In coming to this view, the Court provided the first guidance on the meaning of sections 111(8) and 111(9) of the 1996 Act. It concluded that s 111(8) only applied where a valid payment or pay less notice had been served and which disputed the sum owed by the paying party. Where no such payment/pay less notice had been served, then the paying party was obliged to pay the ‘notified sum’ set out in the default payment notice issued by the unpaid party, applying ISG Construction Ltd v Seevic College [2014] EWHC 4007 (TCC) and Galliford Try Building Ltd v Estura Ltd [2015] EWHC 412 (TCC).

The learned judge concluded that despite the wording of s 111(8)(b), which empowers an adjudicator to award ‘more than the sum specified in the notice’, this did not entitle him to open up and revise the payment/pay less notice itself. Section 111(9) provides for the speedy payment of any additional sum by the adjudicator, although this right arises from this freestanding statutory provision rather than any jurisdiction on the part of the adjudicator to revise payment notices.  

Interestingly, this analysis seems to be at odds with section 111(1), which requires payment of the notified sum (and presumably, nothing more). In particular, it leaves unanswered the questions: (a) on what basis can an adjudicator award more than the notified sum; and (b) how does he determine this additional sum? This uncertainty is magnified in light of recent decisions such as ISG v Seevic where it was held that in the absence of a payment notice the value of the works is determined by reference to the payment application. Although it was confined to the context of interim (as opposed to final) payments, the contractor’s strict entitlement to be paid for the works as valued in his payment applications was subsequently upheld in Galliford Try v Estura and Kilker Projects Ltd v Rob Purton [2016] EWHC 2616 (TCC), the latter judgment also from O’Farrell J (when sitting as a deputy High Court judge).

Accordingly, there appears to be a lacuna between the operation of sections 111(8) and (9) which the Court acknowledged did allow the adjudicator to award sums over and above the notified sum, and when in fact this power may be used. One interpretation is that the unpaid party may avail itself of these provisions only where there are ‘competing valuations…asserted by the parties’ (at [94]). Although the judge did not clarify what a situation involving competing valuations would look like, one sensible interpretation would be where the employer has served a payment or pay less notice in response to the contractor’s IPA.

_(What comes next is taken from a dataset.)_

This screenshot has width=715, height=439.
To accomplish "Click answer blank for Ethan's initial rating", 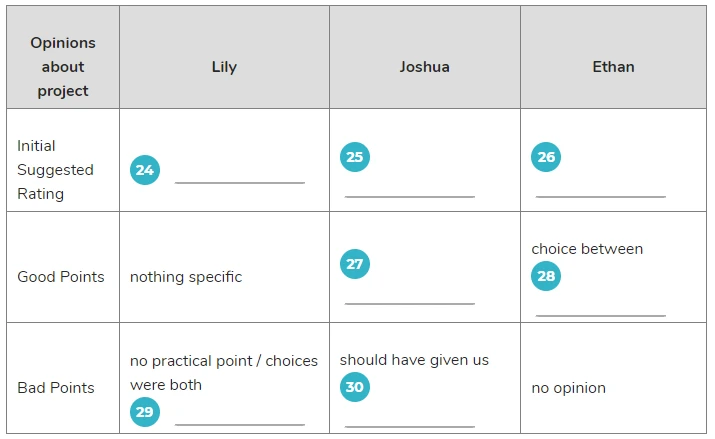I will pos(601,191).
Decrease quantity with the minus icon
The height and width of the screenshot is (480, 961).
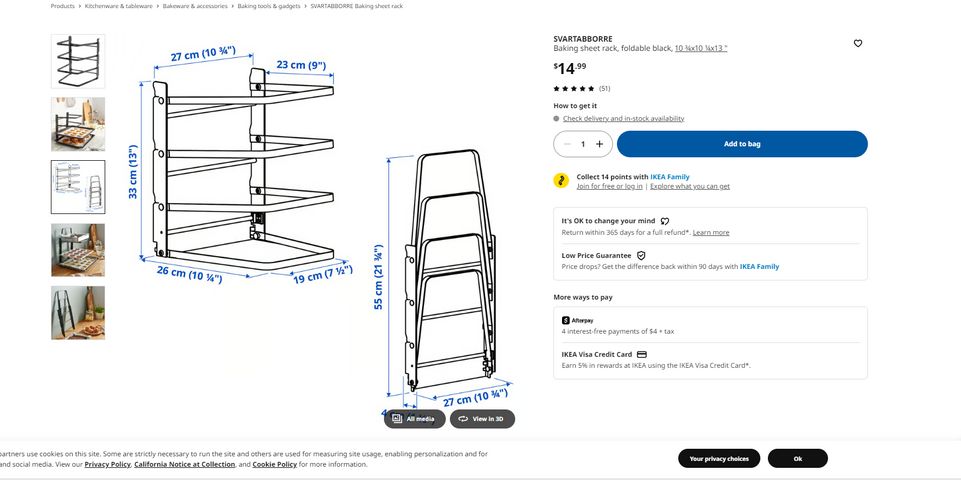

The judgment in Kersfield should be welcome to practitioners in that it confirms the courts’ orthodox approach to enforcing adjudication decisions and only disturbing those findings in exceptional circumstances such as procedural unfairness (which, despite Kersfield arguing as much, was swiftly rejected). It does, however, also raise a few questions. In what circumstances can an adjudicator award more than the notified sum? How should such an additional sum be calculated? What exactly is meant by ‘competing valuations’? Does section 111 oust any term in a JCT contract which limits the contractor’s entitlement to the stated value of its payment application?

Many of these issues may soon be resolved as leave to appeal has been granted to the Court of Appeal. It is hoped that the Court will take this opportunity to help clarify the relationship between JCT provisions and the Construction Act 1996 in the context of adjudications, and in particular, whether they can still be quite so confidently described as ‘smash and grab’.